Yahoo Answers is shutting down on 4 May 2021 (Eastern Time) and the Yahoo Answers website is now in read-only mode. There will be no changes to other Yahoo properties or services, or your Yahoo account. You can find more information about the Yahoo Answers shutdown and how to download your data on this help page.
I don’t have respect for my husband anymore am I wrong or being unreasonable.?
I don’t feel like he’s a good leader. He gives money to anyone with a sob story. And he treats all women equivalent. Like it was a time we were planning on getting a divorce. and he had a women he was dealing with for only two weeks and he was going to fly her to see him (btw he lives in Japan) then he isn’t a man of his word. He claims to do things a lot but gets upset and doesn’t fall through. Am I just being a brat and unreasonable for why I don’t respect him?
7 Answers
- .Lv 73 years ago
"I don’t feel like he’s a good leader." - Who is he supposed to be leading?
"He gives money to anyone with a sob story" - So he's soft/kind hearted. Many consider that a virtue.
" he treats all women equivalent. " - Not sure why that is supposed to be a bad thing. Hopefully he treats them all respectfully.
"He claims to do things a lot but gets upset and doesn’t fall through." - That's the first thing you said that I can see you being bothered by. Someone without integrity, who doesn't keep their word, cannot be trusted. No trust = no relationship.
"Am I just being a brat and unreasonable for why I don’t respect him?" - I can see having low respect for someone who doesn't keep their word. I don't see any reason any of the other things you mention, would negatively impact your level of respect for him.
━━━━━━━━━━━━━━━━━━━━━━━━━━━━━━
Direction: Carry on the Yahoo Answers thread about losing respect for a husband, starting right after its last sentence.

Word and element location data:
━━━━━━━━━━━━━━━━━━━━━━━━━━━━━━
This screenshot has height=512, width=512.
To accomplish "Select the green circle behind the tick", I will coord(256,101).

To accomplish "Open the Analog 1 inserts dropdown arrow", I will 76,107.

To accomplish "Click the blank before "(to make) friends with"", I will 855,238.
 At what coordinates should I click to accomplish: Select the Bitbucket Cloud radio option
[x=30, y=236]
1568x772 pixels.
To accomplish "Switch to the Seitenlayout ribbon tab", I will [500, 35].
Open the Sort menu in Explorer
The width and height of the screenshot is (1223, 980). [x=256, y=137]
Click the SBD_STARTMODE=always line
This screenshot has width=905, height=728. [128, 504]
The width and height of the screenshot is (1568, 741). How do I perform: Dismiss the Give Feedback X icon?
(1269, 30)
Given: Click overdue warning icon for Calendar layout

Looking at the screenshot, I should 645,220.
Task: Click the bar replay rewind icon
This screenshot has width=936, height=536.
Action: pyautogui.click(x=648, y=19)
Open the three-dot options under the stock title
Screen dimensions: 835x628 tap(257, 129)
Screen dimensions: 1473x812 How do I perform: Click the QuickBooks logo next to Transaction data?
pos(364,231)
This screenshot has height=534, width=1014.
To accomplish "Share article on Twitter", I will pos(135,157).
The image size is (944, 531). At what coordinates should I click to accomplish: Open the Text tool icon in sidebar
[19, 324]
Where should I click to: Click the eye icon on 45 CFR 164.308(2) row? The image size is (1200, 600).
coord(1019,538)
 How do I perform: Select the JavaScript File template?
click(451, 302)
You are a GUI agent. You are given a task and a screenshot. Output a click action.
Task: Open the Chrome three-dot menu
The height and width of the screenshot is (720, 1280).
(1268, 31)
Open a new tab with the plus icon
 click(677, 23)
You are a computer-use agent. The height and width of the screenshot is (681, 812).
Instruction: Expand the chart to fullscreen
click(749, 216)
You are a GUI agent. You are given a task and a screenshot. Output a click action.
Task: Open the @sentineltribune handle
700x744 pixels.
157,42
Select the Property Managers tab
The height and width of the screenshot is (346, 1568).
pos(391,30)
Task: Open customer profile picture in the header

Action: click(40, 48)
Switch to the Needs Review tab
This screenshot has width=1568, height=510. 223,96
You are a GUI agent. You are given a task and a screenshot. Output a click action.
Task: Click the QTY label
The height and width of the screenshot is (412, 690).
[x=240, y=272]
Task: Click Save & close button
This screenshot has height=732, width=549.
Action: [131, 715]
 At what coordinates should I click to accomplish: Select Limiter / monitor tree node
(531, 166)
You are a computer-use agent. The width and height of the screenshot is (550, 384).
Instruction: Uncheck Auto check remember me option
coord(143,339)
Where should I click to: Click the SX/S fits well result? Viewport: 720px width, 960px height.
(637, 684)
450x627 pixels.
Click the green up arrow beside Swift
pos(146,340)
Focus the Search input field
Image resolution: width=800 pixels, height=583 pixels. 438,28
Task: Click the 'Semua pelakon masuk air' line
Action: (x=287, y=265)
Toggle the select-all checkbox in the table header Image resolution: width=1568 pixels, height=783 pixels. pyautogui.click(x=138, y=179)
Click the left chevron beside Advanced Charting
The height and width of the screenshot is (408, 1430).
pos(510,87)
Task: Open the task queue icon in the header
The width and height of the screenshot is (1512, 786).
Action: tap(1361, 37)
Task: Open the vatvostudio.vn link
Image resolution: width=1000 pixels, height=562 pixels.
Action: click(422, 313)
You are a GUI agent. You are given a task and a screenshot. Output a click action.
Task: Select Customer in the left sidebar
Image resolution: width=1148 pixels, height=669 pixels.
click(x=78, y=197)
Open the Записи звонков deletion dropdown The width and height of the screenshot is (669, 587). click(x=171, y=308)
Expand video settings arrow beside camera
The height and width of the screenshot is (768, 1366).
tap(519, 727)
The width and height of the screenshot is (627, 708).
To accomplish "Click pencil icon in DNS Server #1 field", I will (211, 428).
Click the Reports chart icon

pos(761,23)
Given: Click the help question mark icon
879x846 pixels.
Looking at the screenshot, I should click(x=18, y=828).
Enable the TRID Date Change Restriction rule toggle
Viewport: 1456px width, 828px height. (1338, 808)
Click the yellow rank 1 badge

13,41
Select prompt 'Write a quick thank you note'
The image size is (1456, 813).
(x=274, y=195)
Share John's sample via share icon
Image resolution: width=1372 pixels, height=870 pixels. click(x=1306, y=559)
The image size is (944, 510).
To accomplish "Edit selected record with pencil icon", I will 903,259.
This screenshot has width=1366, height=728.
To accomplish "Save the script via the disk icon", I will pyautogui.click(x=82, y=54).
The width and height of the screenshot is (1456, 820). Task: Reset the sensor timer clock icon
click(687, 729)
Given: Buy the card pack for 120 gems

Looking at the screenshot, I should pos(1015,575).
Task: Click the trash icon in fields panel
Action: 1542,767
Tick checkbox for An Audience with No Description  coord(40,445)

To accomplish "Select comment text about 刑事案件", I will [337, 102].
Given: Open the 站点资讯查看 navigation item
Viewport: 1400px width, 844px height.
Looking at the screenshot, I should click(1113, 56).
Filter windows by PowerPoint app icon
━━━━━━━━━━━━━━━━━━━━━━━━━━━━━━
Task result:
- ?Lv 73 years ago
I must ask, Who was arranging the divorce? You said "we" but it sounds more like "I was arranging a divorce".
Either way you were about to split so how he treats another woman is really not your concern is it?
Second, you don't respect him so he will never be a good leader in your eyes because you refuse to follow.
Lastly, and maybe most important, you apparently think that this is all his issue when in fact the tenor of this question
leads me to believe that he is saddled with a pain in the butt wife. You might just consider that the way he treats you
might be a reflection of your treatment of him. If you don't respect him to the point of divorce before why should it be any different now as you keep bring up what happened during that time? Have you changed your attitude an iota? Doesn't sound like it.
There is no way I would treat you with any concern if that was your attitude toward me.
The major difference between me and your husband is I would tell you, " You are a pain in my butt.
I'm not forcing you to stay but you need to change your attitude or get out of my house."
- linkus86Lv 73 years ago
Let me get this straight ... you have lost respect for a husband you are divorcing? I don't know if your husband is deserving of your respect, but you are joining a very large group of divorced women who feel the same.
- Anonymous3 years ago
Divorce. Now.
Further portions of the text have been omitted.